Ainda assim, o trabalho não se esgota com a aterragem. Depois do transporte, profissionais e tripulação cumprem um derradeiro - e decisivo - procedimento: a descontaminação, assegurando que não fica qualquer vestígio do agente DBNQR após a operação.
Análise Psicossocial do Cenário
No EXOP EVAM DBNQR participaram também outras Organizações Militares (OMs).

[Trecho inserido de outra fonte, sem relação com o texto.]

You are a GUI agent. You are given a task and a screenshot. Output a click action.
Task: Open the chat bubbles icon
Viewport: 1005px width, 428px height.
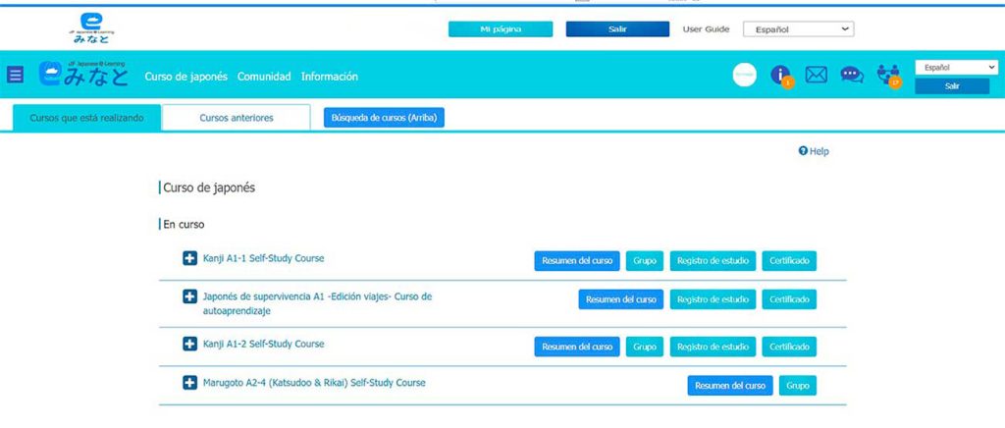coord(852,76)
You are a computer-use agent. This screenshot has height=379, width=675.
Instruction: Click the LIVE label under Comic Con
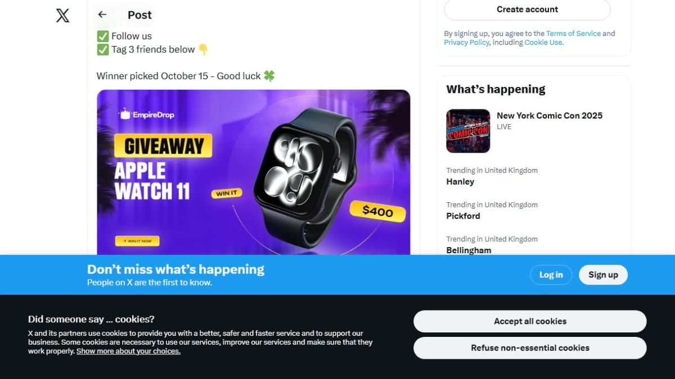[x=504, y=127]
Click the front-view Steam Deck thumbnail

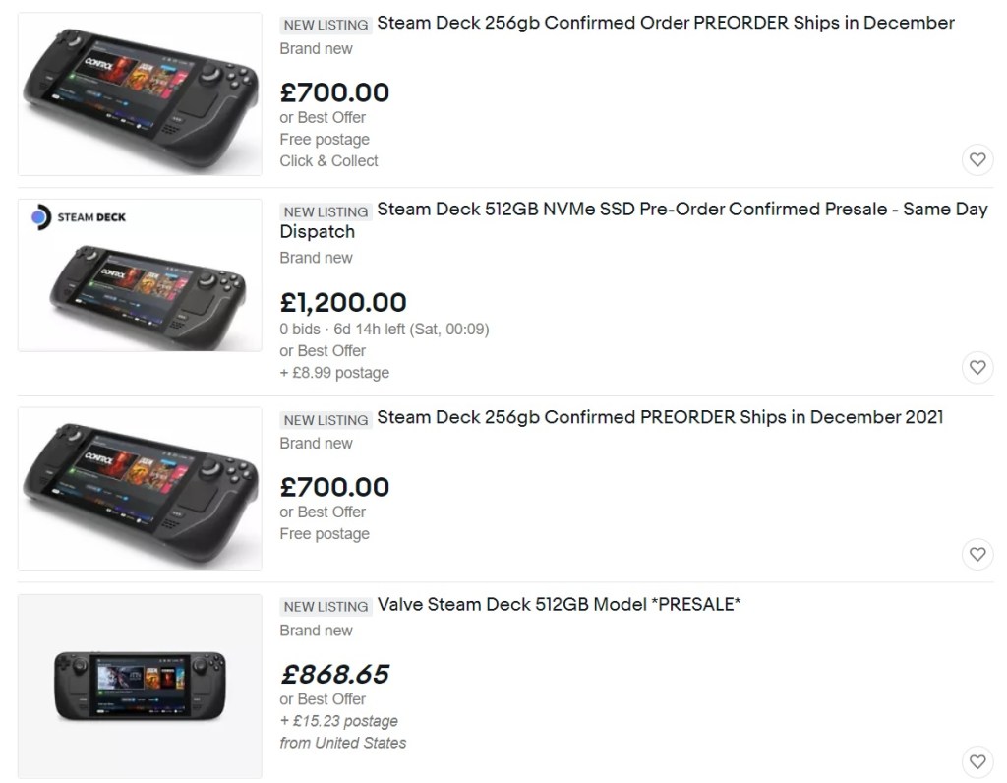pyautogui.click(x=140, y=686)
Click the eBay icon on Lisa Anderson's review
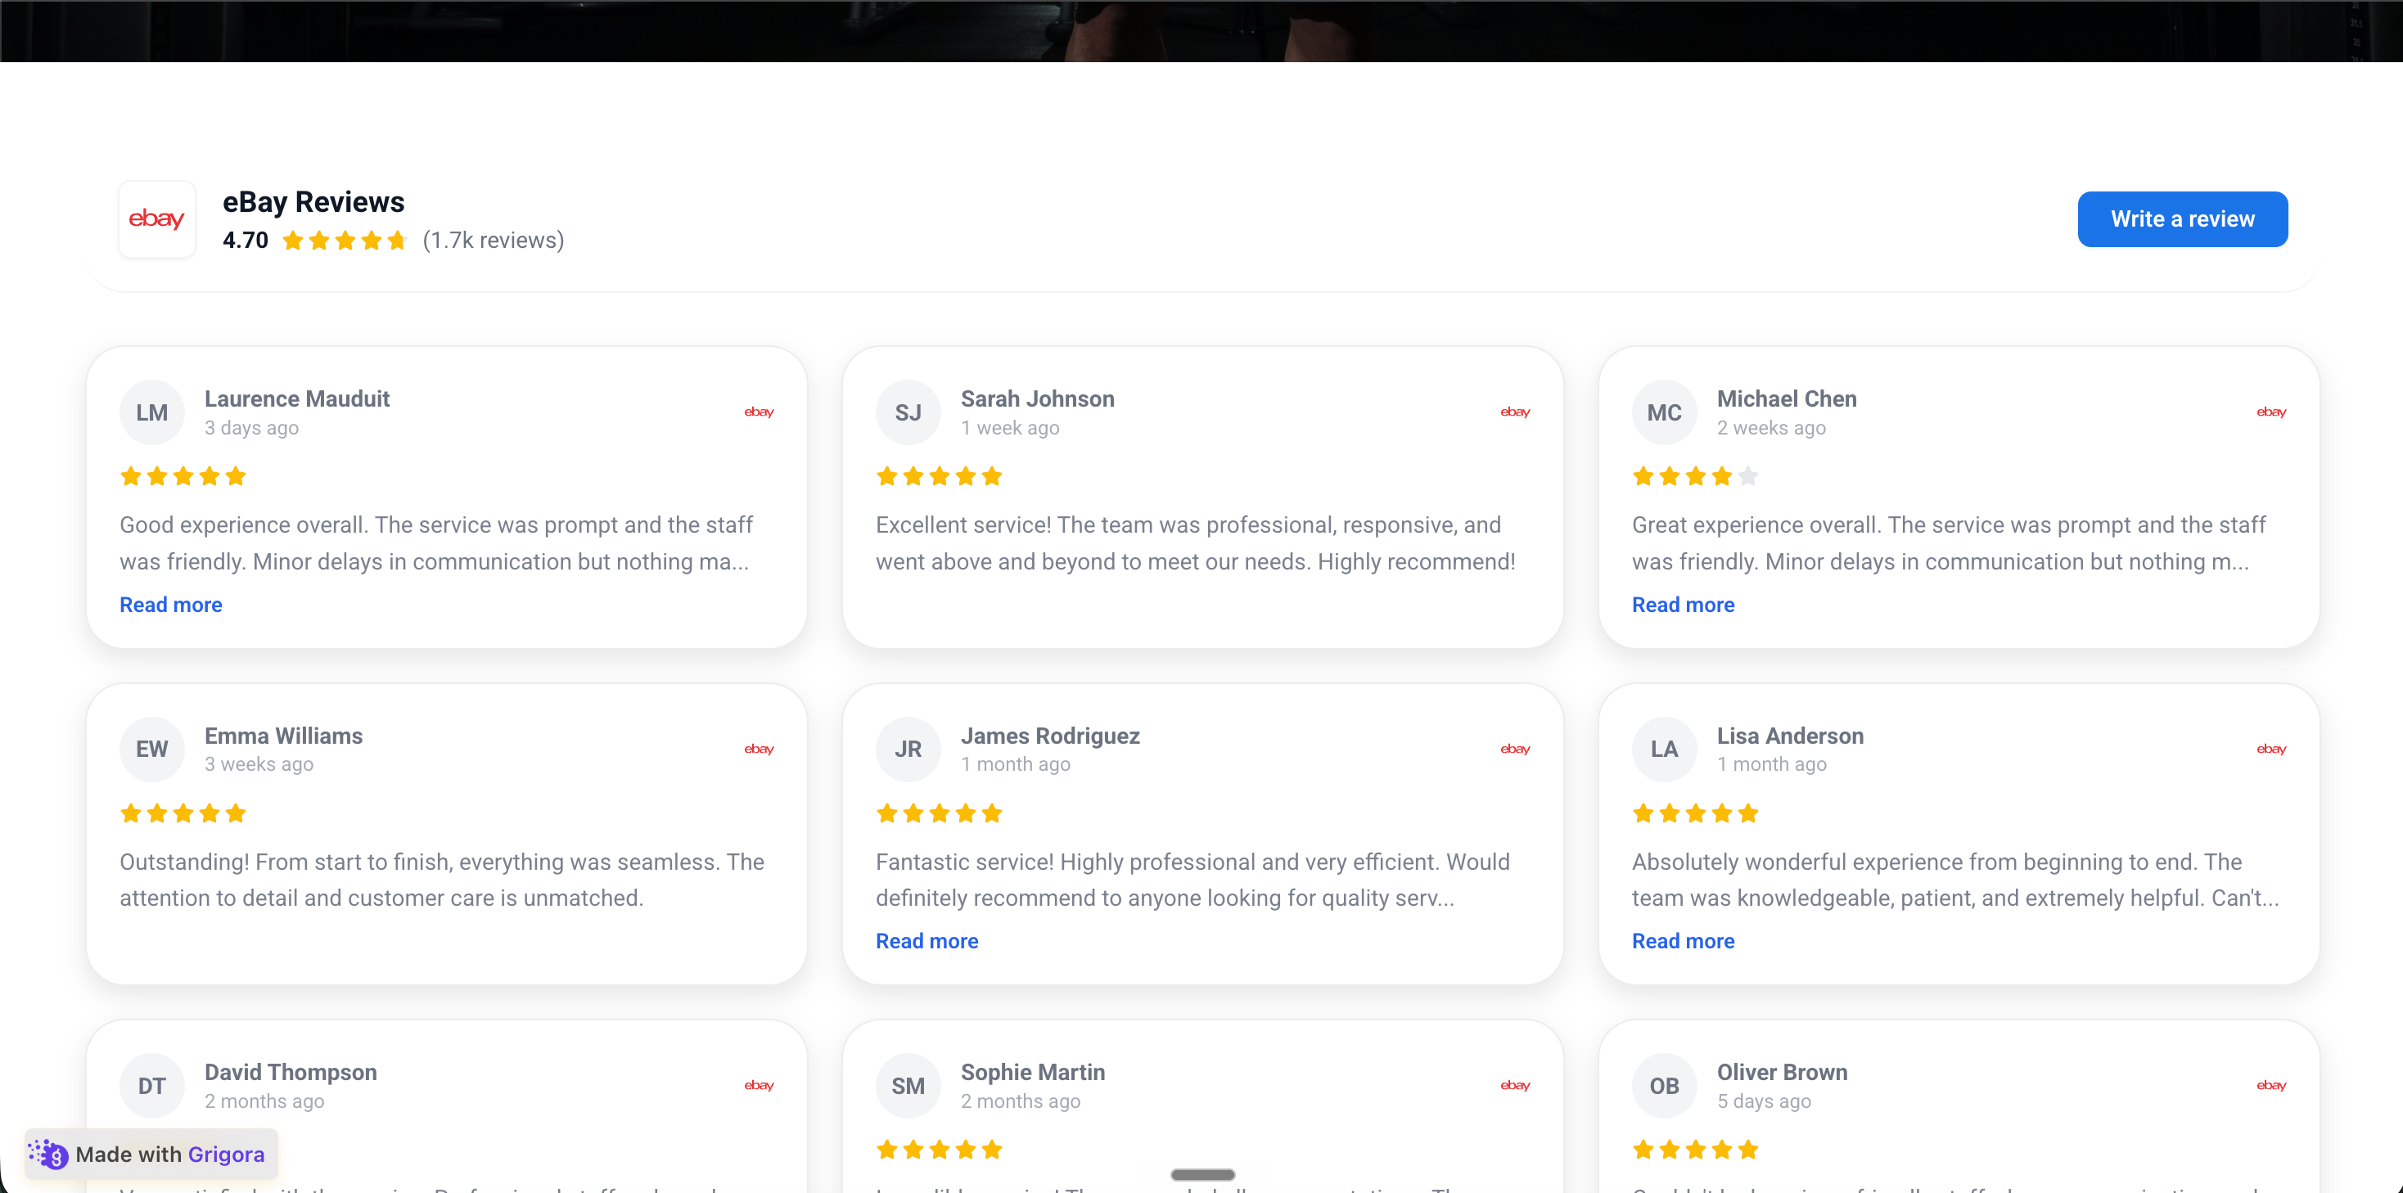The height and width of the screenshot is (1193, 2403). point(2271,749)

Entre elas, o Instituto de Psicologia da Aeronáutica (IPA), que acompanhou de perto voos, instruções, briefings e actividades práticas, efectuando observações no terreno e aplicando questionários para monitorizar indicadores psicossociais associados às exigências do treino em ambiente DBNQR.
A intervenção procurou identificar eventuais efeitos psicossociais ligados às tarefas realizadas, sobretudo face às exigências criadas pelo uso do Equipamento de Protecção Individual (EPI), contribuindo para a definição de estratégias de prevenção e mitigação de riscos relacionados com o desempenho humano.
“A inserção da Psicologia em exercícios operacionais reforça a importância dos factores humanos para a segurança operacional, evidenciando que as capacidades operacionais não dependem apenas dos recursos técnicos e materiais, mas também da forma como o militar responde às exigências da missão”, explicou a Tenente Psicóloga Leticia Mattozinho da Cruz.